== Directions ==
Please write out, exactly as given, every line of the entries below up to and including the line with "Task: Select the 3:30".

== Input data ==
__________

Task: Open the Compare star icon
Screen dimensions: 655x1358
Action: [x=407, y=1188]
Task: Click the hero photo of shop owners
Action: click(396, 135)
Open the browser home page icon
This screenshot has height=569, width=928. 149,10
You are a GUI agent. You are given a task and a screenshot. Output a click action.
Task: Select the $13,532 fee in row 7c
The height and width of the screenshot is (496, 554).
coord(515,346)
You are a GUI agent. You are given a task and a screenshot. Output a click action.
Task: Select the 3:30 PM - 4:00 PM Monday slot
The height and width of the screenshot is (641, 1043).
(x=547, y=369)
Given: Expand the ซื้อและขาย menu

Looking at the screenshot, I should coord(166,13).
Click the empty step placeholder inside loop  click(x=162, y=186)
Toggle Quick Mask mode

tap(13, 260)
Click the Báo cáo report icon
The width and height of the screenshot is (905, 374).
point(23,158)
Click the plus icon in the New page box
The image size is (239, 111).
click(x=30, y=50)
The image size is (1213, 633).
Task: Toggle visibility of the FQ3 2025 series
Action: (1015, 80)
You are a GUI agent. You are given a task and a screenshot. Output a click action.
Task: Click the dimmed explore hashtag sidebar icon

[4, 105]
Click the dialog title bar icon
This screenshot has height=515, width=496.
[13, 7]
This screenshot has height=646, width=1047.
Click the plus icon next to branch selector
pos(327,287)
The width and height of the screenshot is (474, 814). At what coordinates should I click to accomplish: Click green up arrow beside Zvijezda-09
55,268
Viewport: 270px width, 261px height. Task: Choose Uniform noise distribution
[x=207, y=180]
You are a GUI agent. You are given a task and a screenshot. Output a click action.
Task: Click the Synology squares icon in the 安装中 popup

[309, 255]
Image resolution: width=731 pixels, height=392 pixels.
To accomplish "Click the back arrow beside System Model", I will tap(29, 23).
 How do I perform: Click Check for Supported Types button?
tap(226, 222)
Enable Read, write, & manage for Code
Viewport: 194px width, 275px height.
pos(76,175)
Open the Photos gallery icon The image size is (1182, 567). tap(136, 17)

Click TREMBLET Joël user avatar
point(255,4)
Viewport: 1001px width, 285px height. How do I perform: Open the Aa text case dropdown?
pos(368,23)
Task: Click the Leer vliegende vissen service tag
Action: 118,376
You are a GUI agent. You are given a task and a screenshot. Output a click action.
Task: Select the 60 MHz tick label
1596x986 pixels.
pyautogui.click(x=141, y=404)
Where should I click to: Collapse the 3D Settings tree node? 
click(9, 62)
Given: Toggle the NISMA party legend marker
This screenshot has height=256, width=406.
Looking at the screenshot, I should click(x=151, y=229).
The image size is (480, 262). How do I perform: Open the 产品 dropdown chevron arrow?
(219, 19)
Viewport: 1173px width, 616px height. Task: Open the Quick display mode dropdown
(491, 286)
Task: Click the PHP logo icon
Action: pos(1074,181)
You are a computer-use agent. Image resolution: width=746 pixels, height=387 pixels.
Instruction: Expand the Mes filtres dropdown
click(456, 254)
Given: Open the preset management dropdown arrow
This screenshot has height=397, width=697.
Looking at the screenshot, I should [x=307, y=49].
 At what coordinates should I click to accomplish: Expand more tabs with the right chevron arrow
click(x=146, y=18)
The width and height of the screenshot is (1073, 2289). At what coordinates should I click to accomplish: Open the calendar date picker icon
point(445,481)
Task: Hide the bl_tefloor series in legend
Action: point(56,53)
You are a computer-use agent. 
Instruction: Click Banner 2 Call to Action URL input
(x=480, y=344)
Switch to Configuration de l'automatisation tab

__________

== Task solution ==
Task: Open the Compare star icon
Screen dimensions: 655x1358
Action: [x=407, y=1188]
Task: Click the hero photo of shop owners
Action: click(396, 135)
Open the browser home page icon
This screenshot has height=569, width=928. 149,10
You are a GUI agent. You are given a task and a screenshot. Output a click action.
Task: Select the $13,532 fee in row 7c
The height and width of the screenshot is (496, 554).
coord(515,346)
You are a GUI agent. You are given a task and a screenshot. Output a click action.
Task: Select the 3:30 PM - 4:00 PM Monday slot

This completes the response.